Country Music’s Never Been Bigger. It Still Can’t Get a Super Bowl Halftime


Happy sportsball season. The National Football League is underway in the United States, and depending on who you’re rooting for, you’re either assured your team is probably going to win it all, or might not win a game all season. Such is the mood swings that make football so compelling.

The NFL spent little time building anticipation in who might perform at this year’s Super Bowl in February of 2025. On Sunday, September 8th, they announced that Kendrick Lamar will be this season’s Super Bowl entertainment. Perhaps it’s his prize for winning his recent beef with Drake. Though this is coming from a country music perspective, Kendrick Lamar has always come across as one of the more thoughtful and talented characters from the hip-hop world, and it’s hard to argue with the pick.

However, if there ever was ever a season when country music should finally get an opportunity to showcase itself to what is the biggest audience in all of media each year, it was this one. Sidelining discussions about Morgan Wallen for a second (though he is the 2nd most popular artists in music behind Taylor Swift), there were so many options for the NFL to have a country-themed halftime in 2025, while still appealing to the Super Bowl’s broad audience.

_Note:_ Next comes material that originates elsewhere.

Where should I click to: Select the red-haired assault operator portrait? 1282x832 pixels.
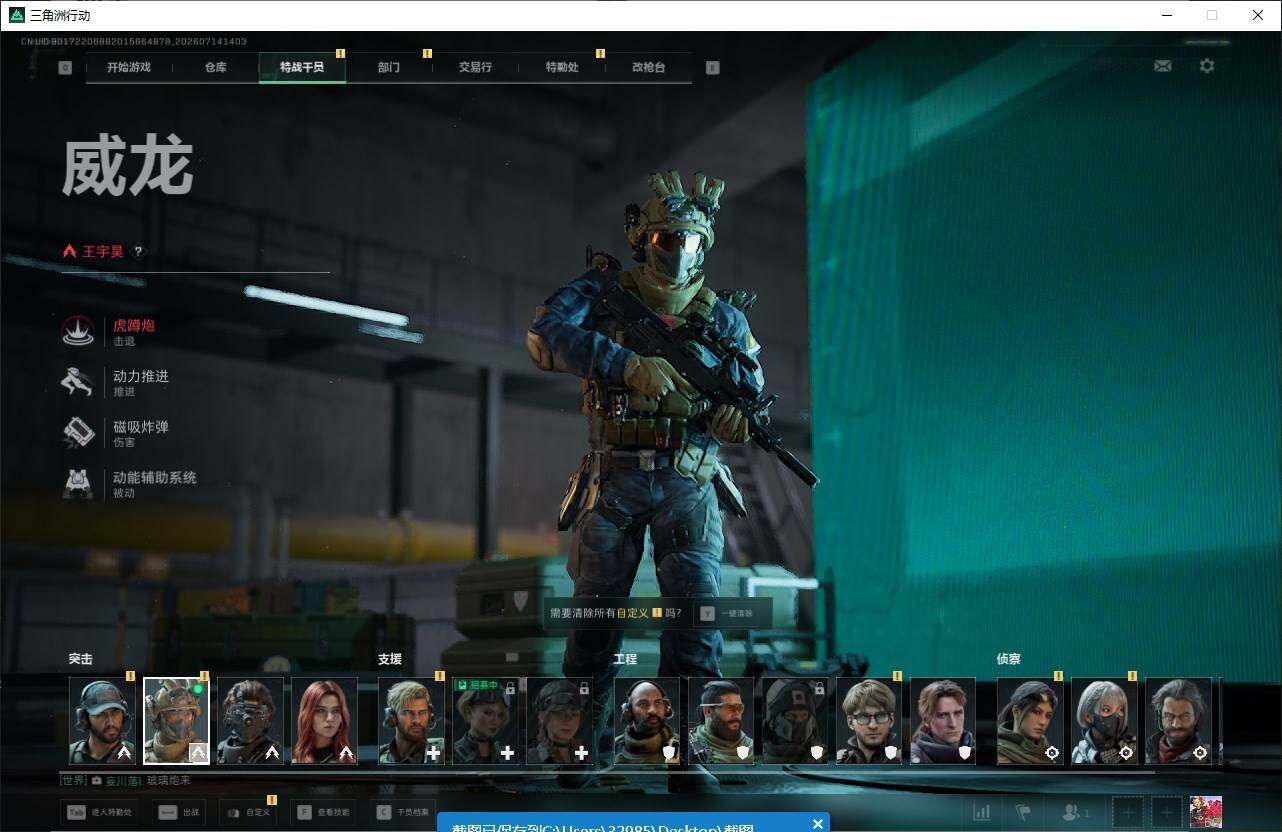point(324,721)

Post Malone has taken the country music world by storm with his new album F-1 Trillion, and in a collaborative manner that could result in all kinds of cool cameos for true country artists. Zach Bryan continues to be one of the biggest artists in all of music, and is receiving high praise for his massive arena and stadium shows. Luke Combs and Chris Stapleton are nearly universally-beloved household names who’ve proven their worth on big stages, including Stapleton performing a memorable version of the National Anthem at the Super Bowl a couple of years ago.

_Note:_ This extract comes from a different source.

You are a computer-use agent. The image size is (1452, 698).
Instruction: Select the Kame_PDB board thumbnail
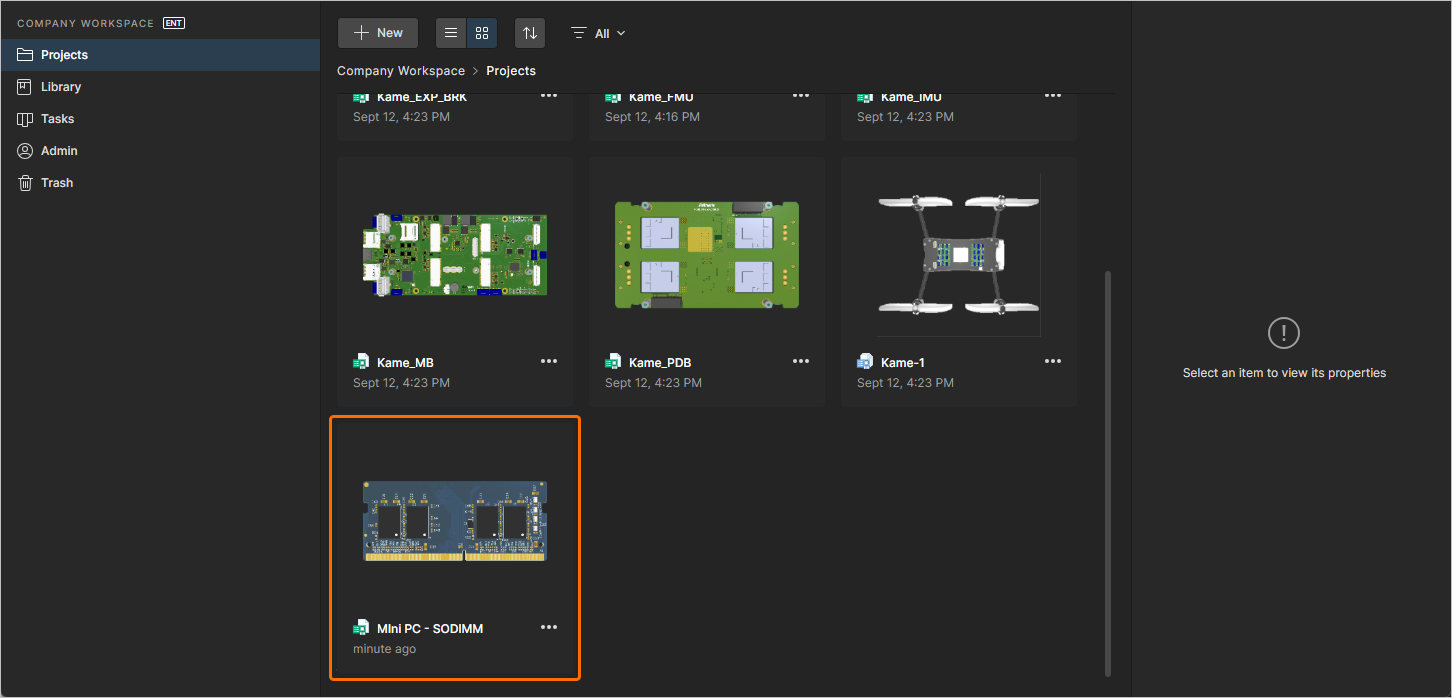tap(706, 255)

But there is a huge barrier standing between a country artist playing the Super Bowl halftime, and it’s not popularity or talent. Since 2019 when the NFL partnered with Jay-Z’s Roc Nation as their official “Live Music Entertainment Strategists,” it pretty much put country music on the sidelines permanently like a 3rd string quarterback, and relegated to preamble performances.

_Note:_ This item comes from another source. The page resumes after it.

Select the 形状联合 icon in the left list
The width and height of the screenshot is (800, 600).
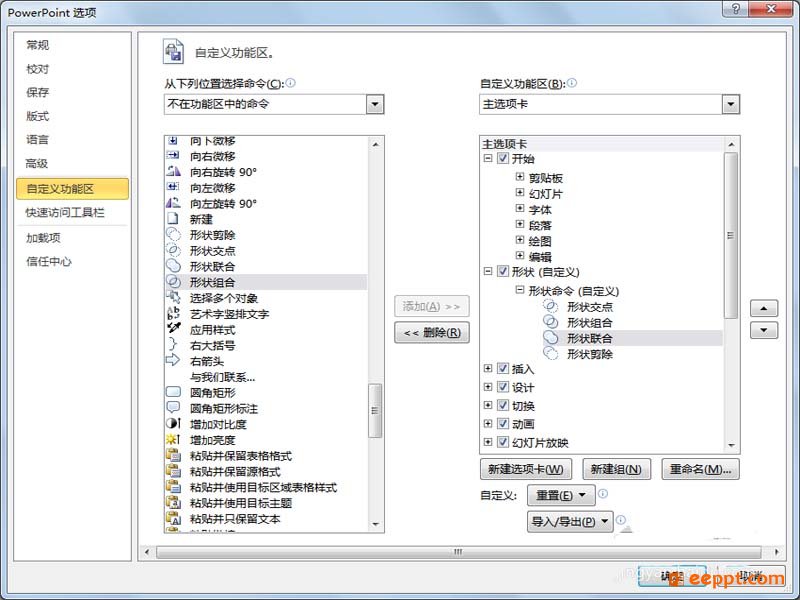(173, 266)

Some had the idea that maybe with Jay-Z’s wife releasing a (cough) “country” album this year, this would be an opportunity for Beyoncé to make her Super Bowl halftime return, if only in collaboration with other artists from the genre. Since race was a big part of the calculus in the NFL collaborating with Jay-Z, it could be an opportunity to highlight the elements of country music’s Black roots.

But not only does Beyoncé seem perfectly uninterested in promoting her new album whatsoever (it slipped to #138 on the album charts this week), Jay-Z is probably smart to see that it would be taken as a stroke of nepotism to book his wife.

How long has it been since country music was featured during the the Super Bowl halftime? By the time the kickoff happens on February 9th, 2025, it will have been 31 years. You have to go all the way back to 1994 when Clint Black, Tanya Tucker, Travis Tritt, and The Judds played the Super Bowl halftime to find the last and really only time country music was featured during the Super Bowl halftime.

For the record, Doug Kershaw also made a quick appearance in 1990 when the Super Bowl was in his native state of Louisiana, and Shania Twain who you could argue was well into her pop phase performed with No Doubt in 2003. But even that Shania Twain performance was over 20 years ago.

Since the Super Bowl halftime Show became a big deal in 1991 with New Kids on the Block taking the field, country music has really only been featured predominantly once. When you consider that it’s one of America’s popular genres, this feels like a travesty.

Making the Super Bowl halftime show exclusively the domain of hip-hop seems like a disservice to every other genre. At this point, hip-hop performers consider it theirs to lose as if it’s their birthright. Even though there was no reason to think Lil Wayne was even in the running for the opportunity, he said publicly that losing out to Kendrick Lamar “broke me,” and that “I’m just trying to put me back together.”

Now consider how country artists must feel when it’s pretty clear they will never have the opportunity to perform at halftime. This week, Super Bowl halftime producer Jesse Collins confirmed, “It’s a decision that Jay [Z] makes. Since we’ve been onboard with that show, he’s made it every year…”

So one guy, and one guy alone gets to decide who performs the Super Bowl Halftime show that we all watch? That seems like unsportsmanlike conduct. No offense to the all-powerful Jay-Z, but at the least perhaps he could throw country music a bone one year, especially while it’s experiencing such rabid popularity. It’s unlikely this country popularity will last forever. The genre’s popularity among the general population has always been cyclical, and now it’s at its peak.

But I guess just like so many fans hoping for their favorite team to win the Super Bowl, all you can do is wait for the next season.